The British business was subsequently bought by the American private equity firm Blackstone.
Consumer advocate Helen Dewdney, who runs The Complaining Cow website, said: ‘It is really shocking that British families can be charged hundreds of pounds more than those in Europe for what is effectively an identikit holiday, but this is typical of rip-off Britain.’ Rory Boland, the editor of Which? Travel, was particular critical of the higher food prices. ‘Families have already paid a lot of money for their Center Parcs stay and will be rightly upset to find they are being charged inflated prices for the food at chain restaurants on site,’ he said.

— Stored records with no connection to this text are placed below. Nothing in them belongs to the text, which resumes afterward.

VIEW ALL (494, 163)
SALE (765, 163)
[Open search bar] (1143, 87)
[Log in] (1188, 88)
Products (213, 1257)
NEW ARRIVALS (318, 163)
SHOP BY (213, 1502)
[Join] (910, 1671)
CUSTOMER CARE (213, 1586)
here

A Center Parcs spokesman said: ‘Center Parcs UK is a separate company to Center Parcs Europe; we operate in very different market conditions.
‘We heavily reinvest in our accommodation, activities and restaurants each year and our pricing is based purely on demand for the short break experience we offer in the UK, which does differ from Center Parcs Europe significantly.’
Café Rouge, Bella Italia and Las Iguanas are all part of a company called the Casual Dining Group.
A spokesman said: ‘As is common practice across many retail businesses, such as car dealerships, supermarkets and restaurants across the UK, we operate a range of different price brackets across our brands, dependent on where a site is located.’
Strada did not respond to a request for comment.